Ao começar deste capítulo, a oposição dos
líderes religiosos vem à tona novamente. Os discípulos, cheios de labores – como
o versículo 31 do capítulo anterior nos disse – não estavam observando certas lavagens
tradicionais, e isso despertou os fariseus, que eram os grandes defensores da tradição
dos anciãos. O Senhor aceitou o desafio em favor dos discípulos e respondeu por
uma exposição de toda a posição farisaica. Eles eram hipócritas e Ele lhes disse
isso.
A essência de sua hipocrisia estava na profissão
de adoração, consistindo em cerimônias exteriores, quando interiormente seus corações
estavam completamente distanciados. Nada conta com Deus se o coração não estiver
correto.
Então, ao realizar suas cerimônias, eles
ignoraram o mandamento de Deus em favor de sua própria tradição. O Senhor não apenas
afirmou isso, mas provou-o dando um exemplo cotidiano em que eles separavam o quinto
mandamento de suas regras concernentes a “Corbã”;
isto é, coisas dedicadas ao serviço de Deus. Sob o disfarce de “Corbã”, muitos judeus se despojaram de
todos os seus deveres legais em relação a seus pobres e velhos pais. E faziam isso
com um ar de santidade, pois não parecia mais piedoso devotar coisas a Deus do que
aos pais?
As coisas que vieram sob “Corbã” não eram coisas que Deus exigia; Se fosse assim, Sua demanda deveria ter
prevalecido. Havia coisas que podiam ser dedicadas, se assim desejado; enquanto
a obrigação de apoiar os pais era um comando distinto. A tradição
farisaica permitia a um homem usar uma tradição permissiva para escapar da
obediência de um mandamento claro. Eles poderiam tentar apoiar sua tradição com
evasivas que pareciam piedosas, mas o Senhor os acusou de anular a Palavra de Deus.
As palavras escritas de Êxodo 20:12 foram para Jesus “a Palavra de Deus”.
Não há apoio aqui para essa minuciosa religiosidade que se recusa a atribuir
a designação “Palavra de Deus” às Escrituras.
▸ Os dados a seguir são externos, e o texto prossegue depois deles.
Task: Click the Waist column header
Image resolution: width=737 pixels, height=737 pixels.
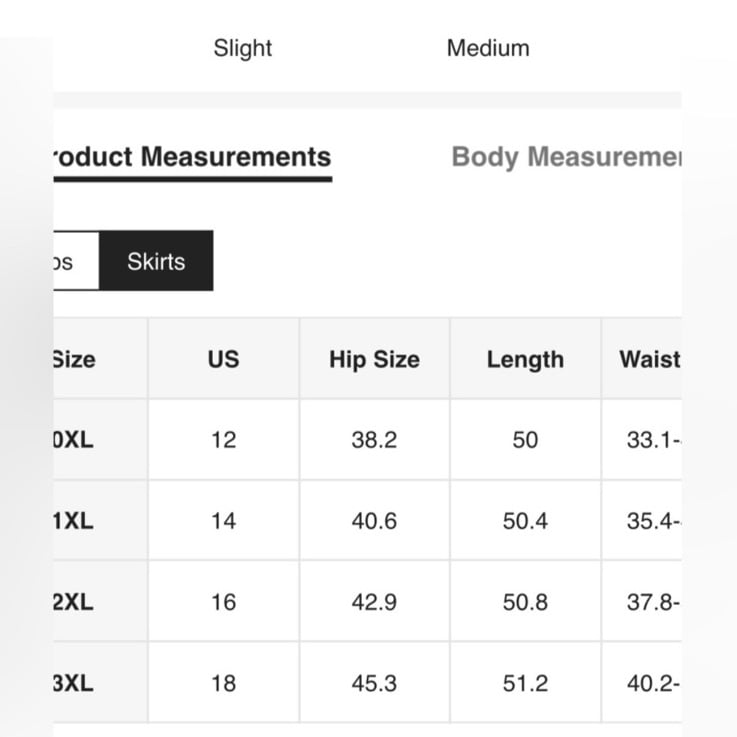Action: coord(642,359)
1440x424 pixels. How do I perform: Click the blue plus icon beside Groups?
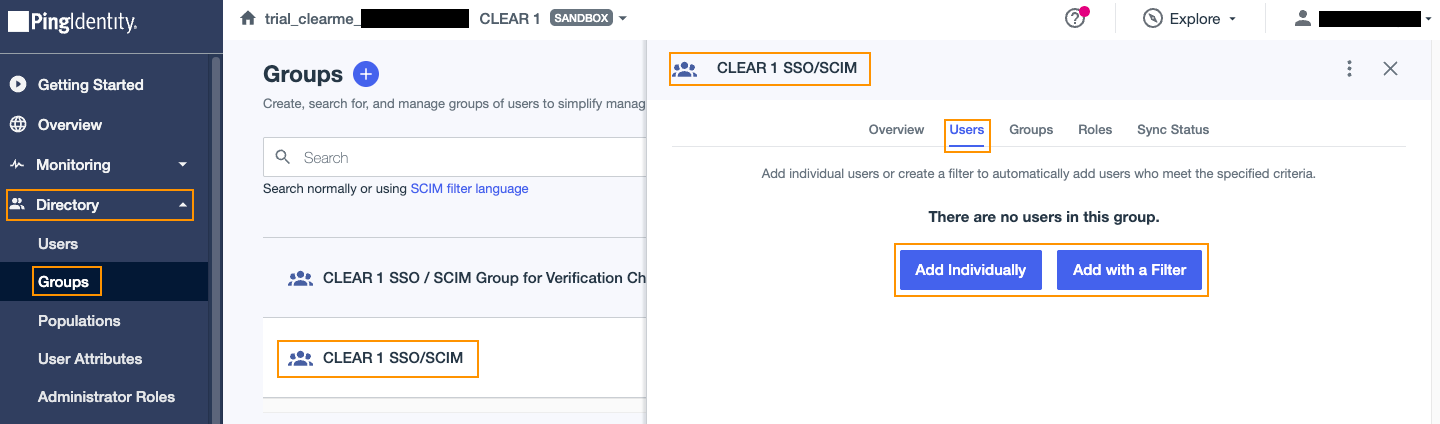pyautogui.click(x=366, y=74)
Cremos que devemos estar certos ao dizer
que toda a tradição humana nas coisas de Deus, em última análise, define a Palavra
de Deus como sendo nada. Os criadores da tradição provavelmente não tinham esse
pensamento, mas o espírito mestre do mal, por trás da questão, tinha exatamente
essa intenção.
Tendo desmascarado os fariseus como homens
cujos corações estavam distantes de Deus, e que ousaram não dar efeito à Palavra
de Deus, o Senhor chamou o povo e publicamente proclamou a verdade que cortava pela
raiz toda a pretensão religiosa. O homem não é contaminado pelo contato físico com
coisas externas, mas é ele mesmo a sede do que contamina. Um duro discurso foi esse, e somente aqueles
que têm ouvidos para ouvir o receberão.
Os discípulos tiveram que perguntar-Lhe
em particular sobre isso, e nos versículos 18 a 23, temos a explicação. O homem
é corrupto em sua natureza. O que vem do seu próprio coração o contamina. De seu
coração procedem os maus pensamentos que se desenvolvem em todo tipo de ato maligno.
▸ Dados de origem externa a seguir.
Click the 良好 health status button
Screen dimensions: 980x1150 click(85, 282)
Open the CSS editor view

Esta é a mais tremenda acusação da natureza humana já proferida. Não é de se admirar
que o coração farisaico estivesse longe de Deus; mas que coisa terrível que homens
com corações assim professem aproximar-se e adorá-Lo.
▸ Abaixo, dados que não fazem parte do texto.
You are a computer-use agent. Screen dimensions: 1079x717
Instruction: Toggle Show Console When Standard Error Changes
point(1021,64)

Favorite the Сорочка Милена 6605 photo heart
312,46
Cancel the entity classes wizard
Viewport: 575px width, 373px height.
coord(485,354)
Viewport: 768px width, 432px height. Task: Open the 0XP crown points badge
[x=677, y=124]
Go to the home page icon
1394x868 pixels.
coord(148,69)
Estas perscrutadoras palavras do nosso
Senhor cortaram pela raiz todo o orgulho humano, e mostraram a inutilidade de todos
os movimentos humanos, sejam religiosos ou políticos, que lidam apenas com aparências
e deixam o coração do homem intocado.
Seus discípulos ainda mal entendiam essas
coisas, e a experiência vai mostrar-nos que os Cristãos professos são muito lentos
para aceitar e entender essas coisas hoje; mas não iremos muito longe, a não ser
que as entendamos. No entanto, uma coisa é expor o coração do homem: porém algo
mais é necessário – o coração de Deus deve ser expresso. Isto o Senhor fez, como
mostra o resto do capítulo.
Ele foi para as próprias fronteiras da terra
que abrigava tanta hipocrisia, e entrou em contato com uma pobre mulher gentia em
desesperada necessidade. Sua fama chegou até ela e ela não seria renegada. No entanto,
o Senhor a testou por Sua pequena parábola sobre o pão dos filhos e os cachorrinhos.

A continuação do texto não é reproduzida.